Sabre-Tooth
- Hardcover first edition, 1966, Souvenir Press, featuring Jim Holdaway's original cover art.
- Author: Peter O'Donnell
- Language: English
- Series: Modesty Blaise
- Genre: Spy fiction
- Publisher: Souvenir Press
- Publication date: 1966
- Publication place: United Kingdom
- Media type: Print (hardback and paperback)
- ISBN: 0-89296-092-2
- Preceded by: Modesty Blaise
- Followed by: I, Lucifer

= Sabre-Tooth =

1966 novel by Peter O'Donnell

Sabre-Tooth is a 1966 action-adventure novel by English writer Peter O'Donnell, featuring the character Modesty Blaise which O'Donnell had created for the comic strip of the title. It was published by Souvenir Press in the United Kingdom and Doubleday in the United States. It was the second novel to feature the character, though technically it was the first original novel as the preceding volume was a novelisation of a movie screenplay.

This story introduces the American millionaire John Dall, who reappears in many of the following books.

==Plot summary==
Karz is a military leader who has never known defeat. The huge Mongol is now assembling and training a large and well-equipped army of mercenaries in a hidden valley in the Hindu Kush Mountains bordering on Afghanistan. His objective: The invasion and occupation of oil-rich Kuwait.

Karz does have one problem though; he lacks a couple of top lieutenants to command two sections of his growing army. His choice falls on Modesty Blaise and Willie Garvin, even though he knows they are not for hire.

Meanwhile, Sir Gerald Tarrant, who runs a secret service organisation under the British government, has noticed that many mercenaries are being recruited by some unknown employer and disappearing. This worries Sir Gerald, and he asks Modesty and Willie to investigate. So while Modesty and Willie are looking for Karz (without knowing who they're looking for), Karz has Lucille (a child dear to Modesty and Willie) kidnapped, and commands Modesty and Willie to report for duty.
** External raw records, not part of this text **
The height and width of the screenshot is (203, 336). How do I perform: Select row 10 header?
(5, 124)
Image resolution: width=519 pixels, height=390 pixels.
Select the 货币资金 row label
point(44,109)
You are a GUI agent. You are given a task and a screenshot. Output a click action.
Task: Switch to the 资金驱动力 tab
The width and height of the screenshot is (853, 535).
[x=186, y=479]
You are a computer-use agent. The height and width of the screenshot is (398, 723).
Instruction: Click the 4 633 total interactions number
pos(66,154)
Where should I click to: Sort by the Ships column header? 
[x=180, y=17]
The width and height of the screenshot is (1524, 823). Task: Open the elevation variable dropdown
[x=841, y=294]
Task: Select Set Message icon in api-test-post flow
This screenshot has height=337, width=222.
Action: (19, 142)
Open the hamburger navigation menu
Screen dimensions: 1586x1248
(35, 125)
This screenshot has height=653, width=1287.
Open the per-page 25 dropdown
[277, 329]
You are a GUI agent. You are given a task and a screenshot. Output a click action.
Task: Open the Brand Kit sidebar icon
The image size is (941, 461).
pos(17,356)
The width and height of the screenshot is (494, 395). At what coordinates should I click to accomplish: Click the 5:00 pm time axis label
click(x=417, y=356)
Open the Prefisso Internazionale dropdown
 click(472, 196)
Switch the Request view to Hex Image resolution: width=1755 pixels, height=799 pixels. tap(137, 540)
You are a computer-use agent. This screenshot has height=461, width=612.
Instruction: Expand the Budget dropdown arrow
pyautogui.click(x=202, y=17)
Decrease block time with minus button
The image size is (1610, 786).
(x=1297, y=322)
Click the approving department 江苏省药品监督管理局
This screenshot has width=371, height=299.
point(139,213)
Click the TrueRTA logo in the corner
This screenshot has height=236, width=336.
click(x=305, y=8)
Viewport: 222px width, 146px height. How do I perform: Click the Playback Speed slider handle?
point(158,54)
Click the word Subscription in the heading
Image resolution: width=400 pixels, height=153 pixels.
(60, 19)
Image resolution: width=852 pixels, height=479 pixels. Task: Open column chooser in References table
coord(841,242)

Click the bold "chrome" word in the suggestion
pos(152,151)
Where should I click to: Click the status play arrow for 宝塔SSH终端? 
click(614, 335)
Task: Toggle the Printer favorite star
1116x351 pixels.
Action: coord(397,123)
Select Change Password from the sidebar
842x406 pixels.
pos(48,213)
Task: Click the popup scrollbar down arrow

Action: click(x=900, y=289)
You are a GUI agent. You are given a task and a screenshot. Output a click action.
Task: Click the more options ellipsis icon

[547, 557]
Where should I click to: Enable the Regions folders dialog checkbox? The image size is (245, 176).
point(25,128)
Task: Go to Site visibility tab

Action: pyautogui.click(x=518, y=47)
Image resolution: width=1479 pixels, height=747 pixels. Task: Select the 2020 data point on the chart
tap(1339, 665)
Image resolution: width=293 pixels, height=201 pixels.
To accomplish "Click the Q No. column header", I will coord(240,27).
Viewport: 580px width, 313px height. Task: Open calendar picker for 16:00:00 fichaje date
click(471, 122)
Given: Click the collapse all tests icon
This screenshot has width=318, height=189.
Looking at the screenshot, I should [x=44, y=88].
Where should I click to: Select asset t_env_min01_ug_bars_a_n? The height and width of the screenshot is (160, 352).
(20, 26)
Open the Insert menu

There is no possible way that Modesty and Willie can both save Lucille and sabotage the invasion of Kuwait. Modesty plays a long shot and is forced to fight the fearsome Twins, two men joined at the shoulders, a four-legged four-armed fighting animal impossible to defeat. And even if she survives that fight, how will Modesty escape from the isolated valley so far from civilisation?